We will continue to work with our partners at DOH and OMH to ensure that our patients receive the best possible integrated treatment. We will also have new partners, including: behavioral health organizations; health plans; health homes; and, health and recovery plans. Our new partners may have different vantage points or perspectives, but we all have the same goal of providing patients with access to excellent care. Together with our new partners we will ensure that we achieve our common goal; that patients have access to all of the resources currently available and that we build new services; new models and new opportunities for community-based recovery.

We will have an opportunity to re-design services to fit with a more modern, patient–centered and recovery-oriented continuum of care that is attractive to patients and payers alike. This will require a rethinking of some of our models including the Intensive Residential Treatment model. Our Intensive Residential Treatment programs vary a great deal in terms of length of stay, completion rates, and costs—and in the services they offer. Currently, New York State has one of the largest Intensive Residential Treatment systems in the world.  We certify 6,724 Intensive Residential Treatment beds that admit about 13,000 people a year, for a total cost of $171 million. Let me be clear – I support residential treatment, but I also believe that even the label “Intensive Residential Treatment” does not do justice to our providers – it is a single label for a shifting menu of services and varying client needs.

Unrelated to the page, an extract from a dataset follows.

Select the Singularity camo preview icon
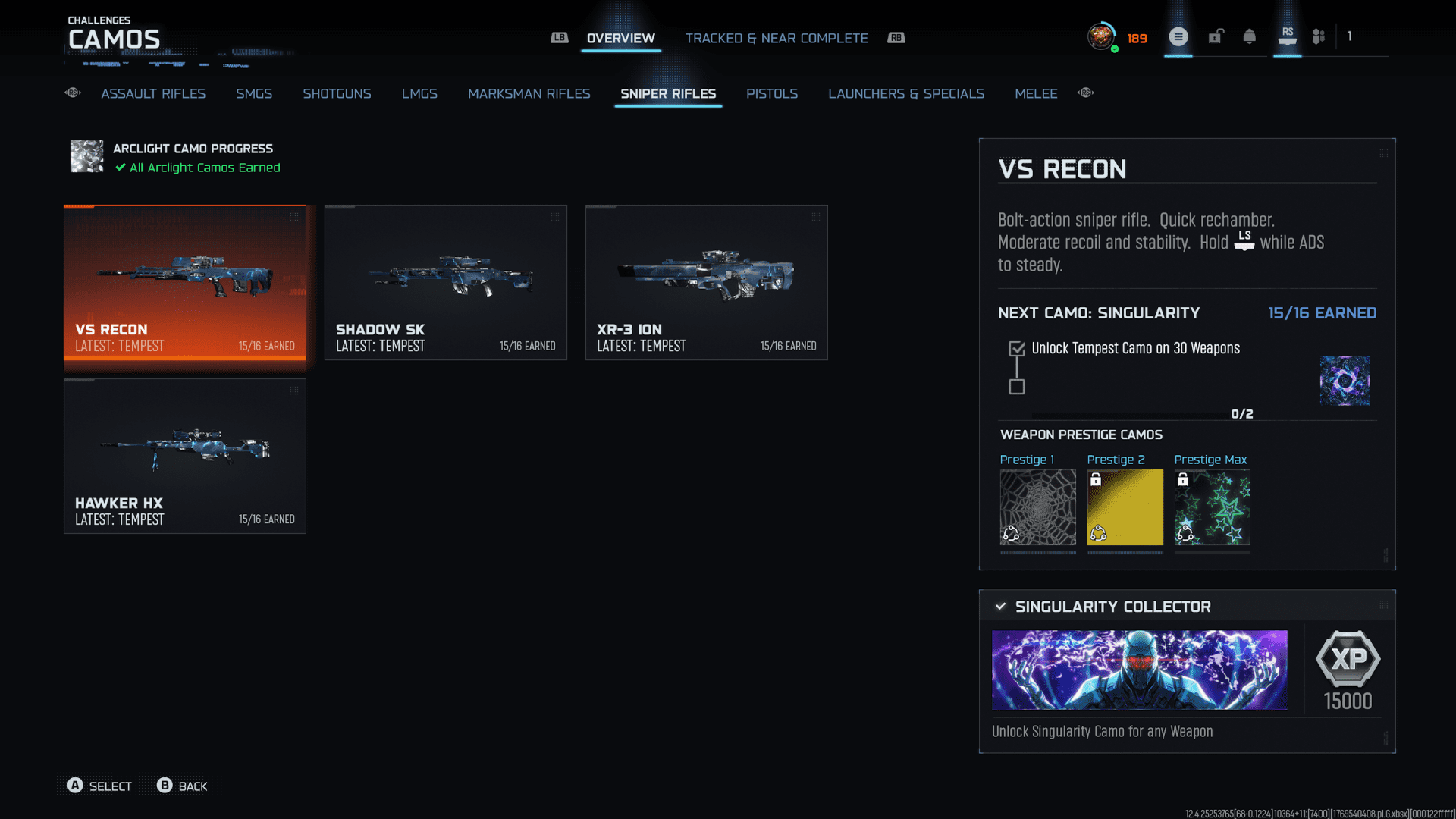The height and width of the screenshot is (819, 1456). [x=1344, y=381]
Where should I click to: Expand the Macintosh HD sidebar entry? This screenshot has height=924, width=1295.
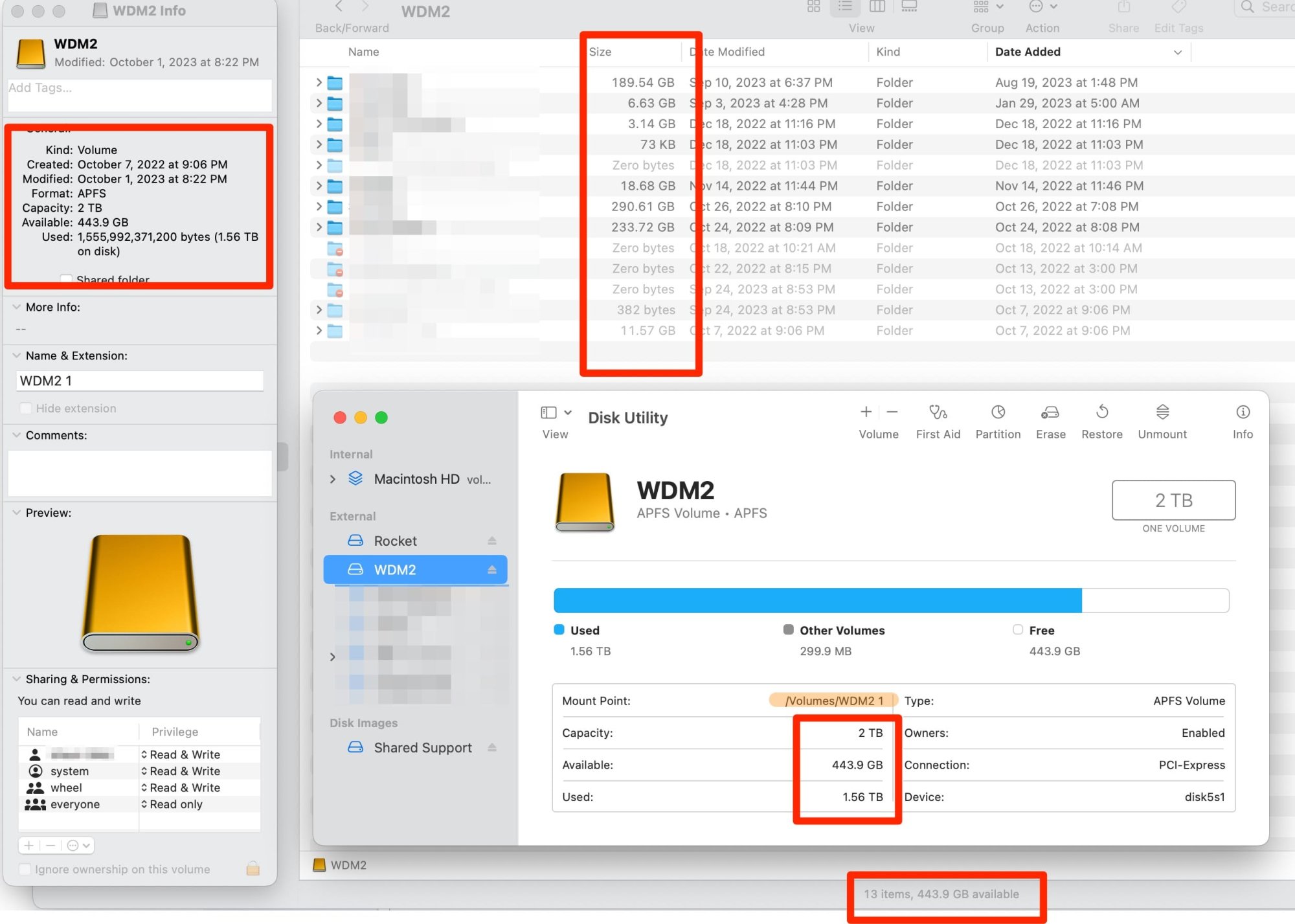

I believe that our shared vision of a residential treatment model should be that there is an intensive part of the treatment that is focused on stabilization, the phase that occurs when people first enter treatment followed by a rehabilitation phase that focuses more on drug-free life skills development—and finally a reintegration phase that focuses on education and jobs.

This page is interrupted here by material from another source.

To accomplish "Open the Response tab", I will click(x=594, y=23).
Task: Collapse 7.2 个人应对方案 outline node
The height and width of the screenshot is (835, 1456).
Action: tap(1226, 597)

As we move forward, we cannot forget that one of our greatest challenges is misunderstanding. Addiction is still seen by many as a failure of will. The public still doesn’t understand that addiction is a medical condition, that it is an extremely common brain disorder that affects nearly 2 million New Yorkers. The clinical and policy implication of this misunderstanding is enormous. We need to confront this misunderstanding together!!!

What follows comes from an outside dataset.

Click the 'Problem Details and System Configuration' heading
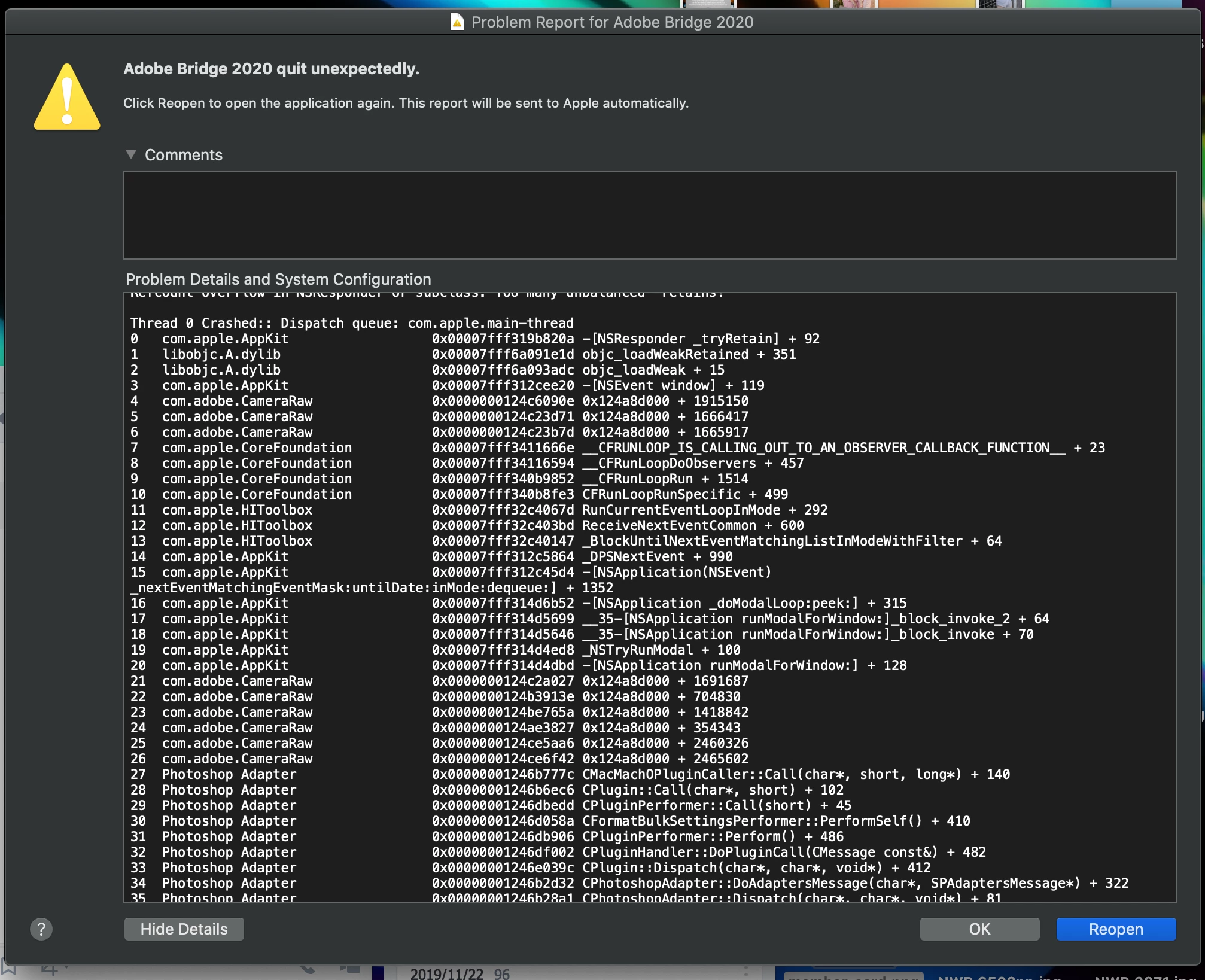This screenshot has width=1205, height=980. (278, 279)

I know personally from prior experiences the clinical and fiscal challenges that a full transition to managed care will bring. Clinically, plans will need to develop an understanding of our clients and our system. As Commissioner, you continue to share with me, your concerns that commercial managed care insurers have not always understood addiction services and used a medical model that often created a barrier to access to care. To protect the expertise of your clinicians, we are developing a new level-of-care tool, the OASAS LOCATDR 3. We will require Medicaid managed care plans to use LOCATDR 3, so that decisions about medical necessity are driven by clinical judgment. Fiscally, we will have to assess our business models; develop networks and create attractive and innovative services that you can market to plans. OASAS with our partners at OMH and DOH will carefully qualify, monitor and hold accountable the plans that manage the SUD benefit. OASAS will also change the way in which we regulate services to allow the flexibility to thrive in this new day. We understand providers are concerned about this transition and I am telling you that OASAS will continue to do all we can to allow providers to survive and thrive in the new health care world.

Let‘s continue our work together to face the future with optimism and a clear vision. We will cultivate the new opportunities and partnerships, develop new and innovative models to achieve better outcomes and we will face the challenges together that will make addiction treatment stronger. It’s a new day.  And together, as partners, we can make our work even more effective, meaningful, and rewarding.